Like many men, I am different from my wife in ways which are noticeable, and, in my opinion, fortunate.

Take the Thanksgiving turkey (and I mean that literally. PLEASE come over to our house, open the refrigerator, shove aside everything growing green fuzz, and take this carcass away before it reincarnates as turkey lasagna or turkey tetracycline or whatever new concoction awaits the family.) But take Thanksgiving--my wife prefers small birds that fit nicely into the roasting pan and which can be cooked in a few hours.

"Ha!" I can be quoted as sneering. I trace my own gender lineage to that proud, hairy group of hunter-gatherers who, prior to the invention of TV remote control, would pick up their spears, huddle, and then go out and pull down a huge bison for dinner, stopping at the bar on the way home for a couple of cave brews. So when I go to the store for a turkey, I find a TURKEY: a mammoth, many-pound fowl with drum sticks as large as my thighs and wings you could park a car under.

Words cannot describe the delight on my wife's face when my neighbors help me carry the bird into the refrigerator, where, following the instructions, it is left to thaw for a period of six months. (My wife often has several interesting but impractical suggestions on where else we might stick the turkey for this thawing procedure.) Cooking begins around Halloween, a slow roasting process which varies from my mother's recipe in that there are no flames or threats of divorce "if anybody says a word about how the turkey tastes."

I enjoy every step of turkey preparation, particularly since I am not involved in any of it. Well, that's not entirely true--at one point, I am asked to reach into the mouth of the turkey and retrieve the giblets, which turns out to be a bag of what looks like pieces of Jimmy Hoffa. (I realize I am not, technically speaking, putting my hand in the bird's "mouth," but I'd rather not dwell on what this means.) How the turkey manages to swallow this stuff in the first place is beyond me.
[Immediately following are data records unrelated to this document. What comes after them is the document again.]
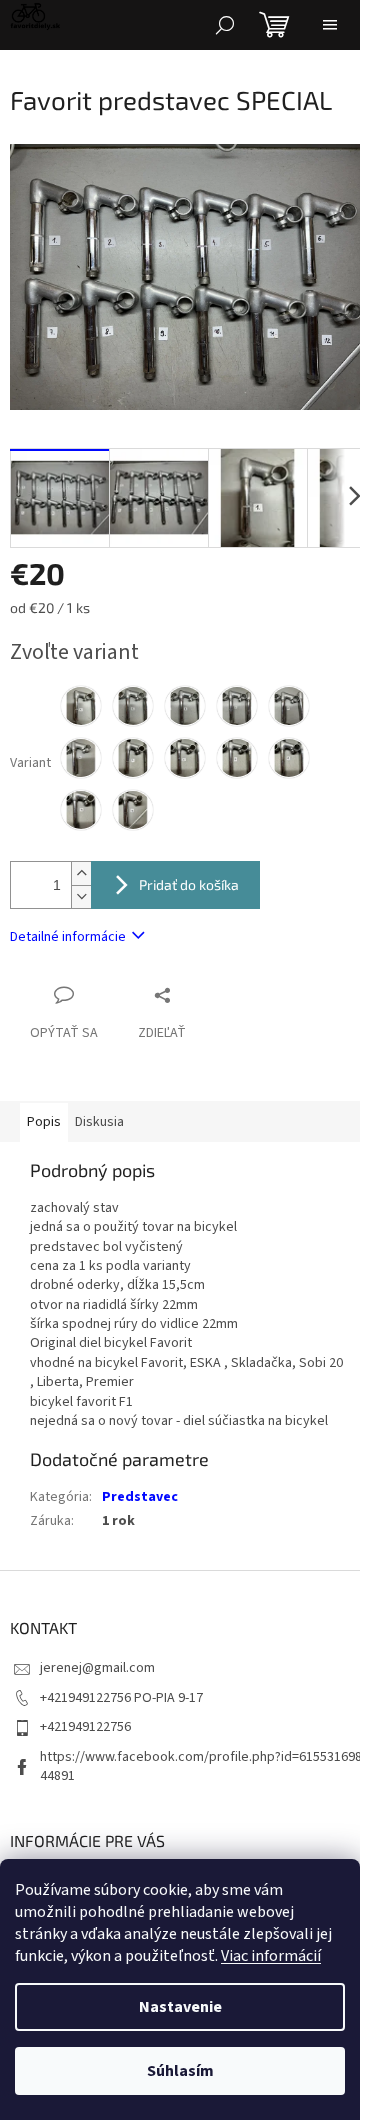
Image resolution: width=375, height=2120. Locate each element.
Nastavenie (180, 2007)
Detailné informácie (68, 937)
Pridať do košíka (189, 884)
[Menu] (330, 25)
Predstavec (140, 1497)
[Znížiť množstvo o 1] (81, 896)
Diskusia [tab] (99, 1122)
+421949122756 (85, 1727)
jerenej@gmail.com (97, 1668)
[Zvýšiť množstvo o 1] (81, 873)
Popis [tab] (44, 1122)
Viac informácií (271, 1956)
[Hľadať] (225, 25)
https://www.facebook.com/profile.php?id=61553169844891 (201, 1766)
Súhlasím (180, 2071)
Traditionally, we open this bag, dump the contents into a pan of water, and boil the results. Only the cat is happy about this development.

As wonderful as this all is, by the fourth or fifth night my appetite for turkey variations has waned, and I provide valuable feedback to my wife by making gagging noises at dinner time. Her verbal (as opposed to projectile) response to this is to imply that it is somehow MY fault we have so many leftovers, to which I logically reply, "hey, YOU cooked it."

Now, before you men out there become too smug with how adroitly I out maneuvered her with my quick retort, you should be advised that she STILL blames me for our turkey-induced bulimia. Therefore I appeal to my readership: has anyone else noticed bizarre psychiatric reactions to turkey consumption which might explain this whole controversy? Please advise via return e-mail, which will be picked up by the crack WBC technical team and, judging by previous results, forwarded to the Governor of New Jersey.

Thanks... oh, and Happy Thanksgiving too.